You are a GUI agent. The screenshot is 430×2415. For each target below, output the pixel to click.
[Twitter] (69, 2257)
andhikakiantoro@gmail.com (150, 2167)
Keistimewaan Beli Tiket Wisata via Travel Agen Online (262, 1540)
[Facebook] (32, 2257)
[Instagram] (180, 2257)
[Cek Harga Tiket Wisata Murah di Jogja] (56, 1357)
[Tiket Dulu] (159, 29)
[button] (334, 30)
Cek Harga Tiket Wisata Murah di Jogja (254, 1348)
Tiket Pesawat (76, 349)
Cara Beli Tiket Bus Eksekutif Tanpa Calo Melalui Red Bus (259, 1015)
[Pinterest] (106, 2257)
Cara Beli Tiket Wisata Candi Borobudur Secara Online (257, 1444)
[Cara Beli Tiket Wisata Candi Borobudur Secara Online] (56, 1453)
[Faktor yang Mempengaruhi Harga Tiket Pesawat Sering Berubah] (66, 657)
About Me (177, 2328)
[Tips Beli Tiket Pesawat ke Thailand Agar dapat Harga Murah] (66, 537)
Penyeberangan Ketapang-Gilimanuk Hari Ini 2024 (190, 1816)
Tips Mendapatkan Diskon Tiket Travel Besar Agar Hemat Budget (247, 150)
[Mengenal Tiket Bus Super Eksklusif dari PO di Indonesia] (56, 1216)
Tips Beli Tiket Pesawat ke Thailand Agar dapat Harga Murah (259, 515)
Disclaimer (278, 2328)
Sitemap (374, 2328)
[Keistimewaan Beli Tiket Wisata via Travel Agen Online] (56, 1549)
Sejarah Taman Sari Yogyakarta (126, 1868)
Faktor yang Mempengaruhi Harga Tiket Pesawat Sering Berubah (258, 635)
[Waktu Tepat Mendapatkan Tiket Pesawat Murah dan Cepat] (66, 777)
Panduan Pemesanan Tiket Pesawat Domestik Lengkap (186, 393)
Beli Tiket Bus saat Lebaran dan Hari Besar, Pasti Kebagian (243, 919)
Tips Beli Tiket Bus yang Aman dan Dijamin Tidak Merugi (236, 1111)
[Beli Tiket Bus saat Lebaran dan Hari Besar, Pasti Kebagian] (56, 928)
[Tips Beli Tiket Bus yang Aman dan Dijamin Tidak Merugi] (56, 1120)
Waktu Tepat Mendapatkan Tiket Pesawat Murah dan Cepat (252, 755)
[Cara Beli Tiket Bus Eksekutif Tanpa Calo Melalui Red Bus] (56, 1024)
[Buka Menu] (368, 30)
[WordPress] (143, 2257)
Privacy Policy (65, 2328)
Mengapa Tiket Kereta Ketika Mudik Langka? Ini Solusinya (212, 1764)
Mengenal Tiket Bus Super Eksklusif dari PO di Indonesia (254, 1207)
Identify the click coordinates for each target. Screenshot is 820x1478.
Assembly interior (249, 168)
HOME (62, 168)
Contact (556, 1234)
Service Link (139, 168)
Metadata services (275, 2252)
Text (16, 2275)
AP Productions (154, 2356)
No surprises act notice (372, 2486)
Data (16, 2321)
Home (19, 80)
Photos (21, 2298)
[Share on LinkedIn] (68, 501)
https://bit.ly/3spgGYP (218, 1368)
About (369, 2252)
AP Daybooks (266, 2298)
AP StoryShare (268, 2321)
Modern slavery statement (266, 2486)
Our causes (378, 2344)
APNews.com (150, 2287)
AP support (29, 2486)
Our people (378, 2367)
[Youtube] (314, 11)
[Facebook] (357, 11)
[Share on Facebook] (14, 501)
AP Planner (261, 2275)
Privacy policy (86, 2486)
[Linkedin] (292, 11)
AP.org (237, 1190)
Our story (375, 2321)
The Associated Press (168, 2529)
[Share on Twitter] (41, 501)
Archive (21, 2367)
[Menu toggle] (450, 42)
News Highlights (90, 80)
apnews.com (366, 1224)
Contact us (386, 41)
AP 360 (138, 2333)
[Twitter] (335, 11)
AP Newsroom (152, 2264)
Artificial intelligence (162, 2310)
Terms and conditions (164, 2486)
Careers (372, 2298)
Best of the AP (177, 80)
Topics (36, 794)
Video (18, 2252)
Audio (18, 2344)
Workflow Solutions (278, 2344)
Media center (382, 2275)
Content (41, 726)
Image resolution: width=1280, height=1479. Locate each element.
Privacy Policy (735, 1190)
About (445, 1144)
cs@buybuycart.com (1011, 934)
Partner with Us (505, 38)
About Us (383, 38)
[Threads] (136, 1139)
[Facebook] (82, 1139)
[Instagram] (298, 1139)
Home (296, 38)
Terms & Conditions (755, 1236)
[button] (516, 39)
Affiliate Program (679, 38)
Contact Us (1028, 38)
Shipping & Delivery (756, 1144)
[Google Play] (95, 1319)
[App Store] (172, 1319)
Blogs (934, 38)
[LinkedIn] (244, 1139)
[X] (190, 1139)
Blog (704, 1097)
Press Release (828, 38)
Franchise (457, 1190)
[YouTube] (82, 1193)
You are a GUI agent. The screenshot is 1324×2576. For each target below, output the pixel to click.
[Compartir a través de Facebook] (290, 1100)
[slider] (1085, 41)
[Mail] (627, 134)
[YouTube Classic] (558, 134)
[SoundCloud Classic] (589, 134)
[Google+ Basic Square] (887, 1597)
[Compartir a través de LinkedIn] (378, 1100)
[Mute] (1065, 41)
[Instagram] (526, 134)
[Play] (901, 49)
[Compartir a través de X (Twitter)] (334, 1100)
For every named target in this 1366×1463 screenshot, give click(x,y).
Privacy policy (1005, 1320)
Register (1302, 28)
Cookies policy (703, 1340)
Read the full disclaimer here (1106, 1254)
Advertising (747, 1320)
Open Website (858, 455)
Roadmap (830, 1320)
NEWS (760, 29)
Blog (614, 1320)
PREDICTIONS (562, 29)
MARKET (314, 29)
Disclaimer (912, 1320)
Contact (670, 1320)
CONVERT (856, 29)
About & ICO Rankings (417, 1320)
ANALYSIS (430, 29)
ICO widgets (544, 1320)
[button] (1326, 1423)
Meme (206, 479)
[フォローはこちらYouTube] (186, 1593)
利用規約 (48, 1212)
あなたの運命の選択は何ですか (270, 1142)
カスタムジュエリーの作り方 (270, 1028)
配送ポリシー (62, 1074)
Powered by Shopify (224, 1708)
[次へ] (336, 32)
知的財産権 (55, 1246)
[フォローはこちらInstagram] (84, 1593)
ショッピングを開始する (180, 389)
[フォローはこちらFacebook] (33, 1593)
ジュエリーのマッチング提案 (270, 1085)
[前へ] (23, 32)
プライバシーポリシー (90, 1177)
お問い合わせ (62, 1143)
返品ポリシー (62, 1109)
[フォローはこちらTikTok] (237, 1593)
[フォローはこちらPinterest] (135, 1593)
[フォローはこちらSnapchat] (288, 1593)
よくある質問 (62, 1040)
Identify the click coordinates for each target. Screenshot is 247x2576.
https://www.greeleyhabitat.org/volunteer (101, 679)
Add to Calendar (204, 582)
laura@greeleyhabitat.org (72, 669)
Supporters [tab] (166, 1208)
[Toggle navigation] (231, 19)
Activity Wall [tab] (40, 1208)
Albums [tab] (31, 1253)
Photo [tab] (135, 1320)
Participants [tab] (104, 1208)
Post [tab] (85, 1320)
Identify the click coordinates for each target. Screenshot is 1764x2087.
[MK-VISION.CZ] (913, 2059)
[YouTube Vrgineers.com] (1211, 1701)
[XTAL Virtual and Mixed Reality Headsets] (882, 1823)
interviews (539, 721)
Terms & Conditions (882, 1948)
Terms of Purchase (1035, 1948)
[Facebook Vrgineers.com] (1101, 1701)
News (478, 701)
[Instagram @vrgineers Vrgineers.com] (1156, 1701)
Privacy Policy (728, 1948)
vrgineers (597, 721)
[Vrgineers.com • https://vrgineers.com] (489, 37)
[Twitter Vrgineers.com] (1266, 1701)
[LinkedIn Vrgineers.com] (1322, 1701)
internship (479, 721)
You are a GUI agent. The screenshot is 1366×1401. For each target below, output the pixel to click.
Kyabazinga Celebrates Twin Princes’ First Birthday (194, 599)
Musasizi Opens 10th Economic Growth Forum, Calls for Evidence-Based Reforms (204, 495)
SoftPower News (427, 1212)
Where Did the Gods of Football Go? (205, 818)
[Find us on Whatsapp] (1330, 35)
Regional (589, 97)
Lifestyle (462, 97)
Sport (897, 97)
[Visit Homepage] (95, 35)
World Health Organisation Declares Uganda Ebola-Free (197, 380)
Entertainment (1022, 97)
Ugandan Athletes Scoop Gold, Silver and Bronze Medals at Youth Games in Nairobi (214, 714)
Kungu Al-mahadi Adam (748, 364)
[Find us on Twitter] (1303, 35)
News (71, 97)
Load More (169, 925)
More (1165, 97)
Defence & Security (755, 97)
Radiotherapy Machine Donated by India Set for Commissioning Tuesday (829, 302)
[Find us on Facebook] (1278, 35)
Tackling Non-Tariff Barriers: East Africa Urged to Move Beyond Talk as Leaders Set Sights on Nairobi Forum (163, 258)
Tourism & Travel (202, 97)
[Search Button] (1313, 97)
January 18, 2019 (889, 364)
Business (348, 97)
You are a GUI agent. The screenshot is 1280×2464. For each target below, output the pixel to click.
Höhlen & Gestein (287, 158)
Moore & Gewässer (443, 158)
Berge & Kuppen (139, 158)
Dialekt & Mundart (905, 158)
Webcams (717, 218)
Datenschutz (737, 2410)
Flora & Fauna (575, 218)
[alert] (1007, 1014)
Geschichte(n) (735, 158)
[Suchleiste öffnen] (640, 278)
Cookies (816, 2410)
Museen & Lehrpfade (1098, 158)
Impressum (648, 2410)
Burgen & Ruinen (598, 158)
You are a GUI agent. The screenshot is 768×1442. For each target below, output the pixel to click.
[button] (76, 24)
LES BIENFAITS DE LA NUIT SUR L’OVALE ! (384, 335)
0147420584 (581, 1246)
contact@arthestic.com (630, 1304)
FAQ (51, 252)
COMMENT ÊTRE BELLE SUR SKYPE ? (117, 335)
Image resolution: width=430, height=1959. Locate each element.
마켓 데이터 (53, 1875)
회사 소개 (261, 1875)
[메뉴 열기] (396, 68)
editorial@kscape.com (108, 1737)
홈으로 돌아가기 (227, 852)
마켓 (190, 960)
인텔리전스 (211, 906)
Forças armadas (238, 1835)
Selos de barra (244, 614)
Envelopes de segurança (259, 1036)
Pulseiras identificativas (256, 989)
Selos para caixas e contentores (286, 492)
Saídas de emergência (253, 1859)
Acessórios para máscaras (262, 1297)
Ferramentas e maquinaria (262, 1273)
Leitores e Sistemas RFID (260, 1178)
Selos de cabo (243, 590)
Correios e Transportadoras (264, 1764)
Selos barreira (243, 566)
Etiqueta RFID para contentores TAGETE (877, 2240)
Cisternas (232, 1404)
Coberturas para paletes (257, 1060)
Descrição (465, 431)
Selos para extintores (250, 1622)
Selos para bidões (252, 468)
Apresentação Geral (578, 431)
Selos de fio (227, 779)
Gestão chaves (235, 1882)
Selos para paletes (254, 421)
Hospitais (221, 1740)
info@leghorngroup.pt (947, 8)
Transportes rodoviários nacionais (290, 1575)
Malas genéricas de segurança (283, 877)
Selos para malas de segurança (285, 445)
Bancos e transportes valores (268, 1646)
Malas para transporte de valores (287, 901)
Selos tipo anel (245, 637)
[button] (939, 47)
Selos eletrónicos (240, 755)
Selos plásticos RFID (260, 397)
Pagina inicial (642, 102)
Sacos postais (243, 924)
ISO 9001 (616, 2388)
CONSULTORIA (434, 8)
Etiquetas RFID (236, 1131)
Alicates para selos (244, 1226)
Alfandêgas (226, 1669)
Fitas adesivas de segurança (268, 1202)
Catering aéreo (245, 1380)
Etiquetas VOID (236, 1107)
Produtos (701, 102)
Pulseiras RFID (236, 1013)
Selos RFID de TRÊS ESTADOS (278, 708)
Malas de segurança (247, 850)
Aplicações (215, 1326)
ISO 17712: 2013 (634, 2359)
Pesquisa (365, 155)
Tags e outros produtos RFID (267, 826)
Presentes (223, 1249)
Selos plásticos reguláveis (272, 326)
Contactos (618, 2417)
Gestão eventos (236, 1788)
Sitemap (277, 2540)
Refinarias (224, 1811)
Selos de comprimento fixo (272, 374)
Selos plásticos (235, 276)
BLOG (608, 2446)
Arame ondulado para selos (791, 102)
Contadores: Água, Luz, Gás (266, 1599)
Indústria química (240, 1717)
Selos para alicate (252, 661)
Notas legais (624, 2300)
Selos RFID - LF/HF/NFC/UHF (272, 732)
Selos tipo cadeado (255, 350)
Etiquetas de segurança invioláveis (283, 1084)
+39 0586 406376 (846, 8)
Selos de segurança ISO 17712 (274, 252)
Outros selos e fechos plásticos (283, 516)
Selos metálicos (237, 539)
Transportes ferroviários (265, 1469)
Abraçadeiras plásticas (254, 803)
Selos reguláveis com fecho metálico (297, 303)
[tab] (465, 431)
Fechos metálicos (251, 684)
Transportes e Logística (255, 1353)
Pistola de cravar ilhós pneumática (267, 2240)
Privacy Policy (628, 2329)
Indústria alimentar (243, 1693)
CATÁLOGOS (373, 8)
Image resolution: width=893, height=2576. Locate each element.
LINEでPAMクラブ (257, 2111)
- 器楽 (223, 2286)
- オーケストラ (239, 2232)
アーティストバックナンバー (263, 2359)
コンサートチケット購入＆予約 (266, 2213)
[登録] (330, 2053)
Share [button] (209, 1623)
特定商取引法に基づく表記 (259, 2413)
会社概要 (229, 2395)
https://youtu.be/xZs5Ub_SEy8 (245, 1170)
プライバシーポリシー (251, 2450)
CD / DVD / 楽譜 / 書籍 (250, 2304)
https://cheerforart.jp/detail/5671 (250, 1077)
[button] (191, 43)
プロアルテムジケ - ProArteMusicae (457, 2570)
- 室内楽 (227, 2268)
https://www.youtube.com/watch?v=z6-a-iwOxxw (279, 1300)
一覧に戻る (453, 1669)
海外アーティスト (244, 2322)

########################################

**WHAT TO WORK ON**
Where does the word "Agar" appear in the records? Copy every line that holds it.

**EXERCISE SOLUTION**
[Tips Beli Tiket Pesawat ke Thailand Agar dapat Harga Murah] (66, 537)
Tips Mendapatkan Diskon Tiket Travel Besar Agar Hemat Budget (247, 150)
Tips Beli Tiket Pesawat ke Thailand Agar dapat Harga Murah (259, 515)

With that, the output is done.